Developing PBR materials for realistic graphics in AR
In AR object must exist in real world. Not simply overlay on camera image – literally exist: reflect same lighting as real objects nearby, have plausible shadows, react to ambient light changes as user moves.
This makes PBR-pipeline in AR fundamentally different task compared to VR or regular games.
Why PBR in AR doesn't work "out of the box"
In VR or regular game, lighting controlled by team. Artist knows light source, its color and intensity. Materials tune to this.
In AR, lighting is real world. ARKit (iOS) and ARCore (Android) provide Environment Probe and Light Estimation – data about color temperature, intensity and approximate main source direction. But these estimates, not exact data. ARCore Light Estimation accuracy sufficient so object doesn't look foreign, but insufficient for photorealistic matching.
Task of PBR-materials in AR – create physically correct base that works well across wide range of lighting conditions: from bright daylight through dimmed office to evening indoor. Material calibrated only for specific conditions looks wrong when environment changes.
Metallic vs. Specular workflow. In AR Foundation via URP, standard – Metallic workflow. But metallic surfaces critical to Environment Probe quality: high metallicity with poor or inaccurate Reflection Probe gives flat gray highlight, destroying realism. For AR better to limit metallic values to 0.7–0.85 for "metallic" surfaces instead of one and compensate with roughness.
Setting up materials for AR Foundation + URP
Reflection Probes in AR work differently: static cubemap doesn't match real environment. Correct approach – use AREnvironmentProbeManager from AR Foundation, which automatically generates cubemap from camera and updates Reflection Probe in scene. This requires proper setup in Unity: AREnvironmentProbeManager added to AR Session Origin, Automatic Placement enabled, Environment Texture Filter Mode – Trilinear for smooth interpolation.
Occlusion. For AR-object to correctly hide behind real objects – furniture, user hands – need Depth Occlusion via AROcclusionManager. This affects materials: objects with transparent or cutout materials require separate shader handling, otherwise occlusion mask applies incorrectly.

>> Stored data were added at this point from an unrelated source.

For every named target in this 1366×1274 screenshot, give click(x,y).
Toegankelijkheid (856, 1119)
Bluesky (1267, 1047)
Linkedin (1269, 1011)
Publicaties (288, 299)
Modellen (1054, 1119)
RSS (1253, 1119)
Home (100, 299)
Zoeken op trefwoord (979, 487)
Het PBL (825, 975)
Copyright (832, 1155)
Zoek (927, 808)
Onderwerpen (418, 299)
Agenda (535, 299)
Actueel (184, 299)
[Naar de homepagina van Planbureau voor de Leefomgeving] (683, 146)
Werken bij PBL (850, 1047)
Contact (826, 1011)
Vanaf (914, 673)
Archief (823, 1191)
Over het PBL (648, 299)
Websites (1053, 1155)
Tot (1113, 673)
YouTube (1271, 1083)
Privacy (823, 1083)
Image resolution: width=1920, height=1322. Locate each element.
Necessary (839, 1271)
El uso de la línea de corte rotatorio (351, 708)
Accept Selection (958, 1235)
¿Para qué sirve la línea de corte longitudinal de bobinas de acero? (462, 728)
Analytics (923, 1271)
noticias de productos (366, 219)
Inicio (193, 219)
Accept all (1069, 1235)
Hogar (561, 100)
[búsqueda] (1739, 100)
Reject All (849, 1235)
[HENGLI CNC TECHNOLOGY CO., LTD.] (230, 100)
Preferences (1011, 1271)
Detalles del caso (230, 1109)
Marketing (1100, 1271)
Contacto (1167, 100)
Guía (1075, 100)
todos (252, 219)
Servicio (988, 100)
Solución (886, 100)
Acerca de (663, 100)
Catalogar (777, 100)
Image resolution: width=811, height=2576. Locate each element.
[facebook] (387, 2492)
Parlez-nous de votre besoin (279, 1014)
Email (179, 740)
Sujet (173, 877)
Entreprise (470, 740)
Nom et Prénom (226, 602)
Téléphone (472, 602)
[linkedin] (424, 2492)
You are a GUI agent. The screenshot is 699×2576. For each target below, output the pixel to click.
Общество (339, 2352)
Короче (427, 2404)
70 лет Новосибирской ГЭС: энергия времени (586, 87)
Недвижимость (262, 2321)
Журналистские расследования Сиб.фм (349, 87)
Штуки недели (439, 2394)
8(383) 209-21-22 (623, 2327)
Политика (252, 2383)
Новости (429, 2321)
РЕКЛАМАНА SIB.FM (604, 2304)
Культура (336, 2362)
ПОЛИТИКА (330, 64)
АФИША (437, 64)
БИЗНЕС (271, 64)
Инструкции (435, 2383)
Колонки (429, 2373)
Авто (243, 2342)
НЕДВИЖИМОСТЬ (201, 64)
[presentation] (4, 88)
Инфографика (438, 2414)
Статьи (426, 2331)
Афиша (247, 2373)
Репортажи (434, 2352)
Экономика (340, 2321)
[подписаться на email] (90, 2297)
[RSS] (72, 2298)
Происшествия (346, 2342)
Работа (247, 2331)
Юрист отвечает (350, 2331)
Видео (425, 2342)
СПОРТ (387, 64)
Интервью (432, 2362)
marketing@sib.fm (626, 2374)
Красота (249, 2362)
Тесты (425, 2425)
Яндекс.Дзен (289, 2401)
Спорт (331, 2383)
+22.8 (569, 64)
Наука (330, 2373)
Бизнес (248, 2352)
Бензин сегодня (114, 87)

PBR-parameter configuration for AR:
- Albedo: neutral tones without additional dark or light bias. AR-engine self-corrects exposure – source should be neutral.
- Roughness: 0.3–0.6 for most materials. Too-smooth surfaces (roughness < 0.2) reveal Reflection Probe inaccuracy.
- Normal Map: moderate intensity. In AR, normal depth with incorrect lighting easily becomes artifact.
- Emission: used for self-illuminated elements independent from external lighting (screens, LED-indicators). In AR, emission often helps "ground" object visually.
Practice: material for mobile AR on Android
On Android via ARCore Light Estimation API available second-order spherical harmonic for ambient lighting. In Unity AR Foundation comes through ARLightEstimationData.mainLightDirection and ambientSphericalHarmonics. Custom URP ShaderGraph can accept this data directly and apply to material, giving more accurate ambient compared to standard URP Lit.
For iOS, ARKit provides Environment Texture (HDR cubemap) with updates every few frames – quality higher, latency present. iOS-project materials can tune more aggressively on specular.
Final PBR-material testing for AR must conduct on physical device in different lighting conditions: bright sunny day, artificial light, partial shade. Emulator never replaces this.
Timeline for PBR-material development: 2–4 hours for simple prop to 2–3 days for complex asset with multiple material zones and custom shader. Cost calculated individually.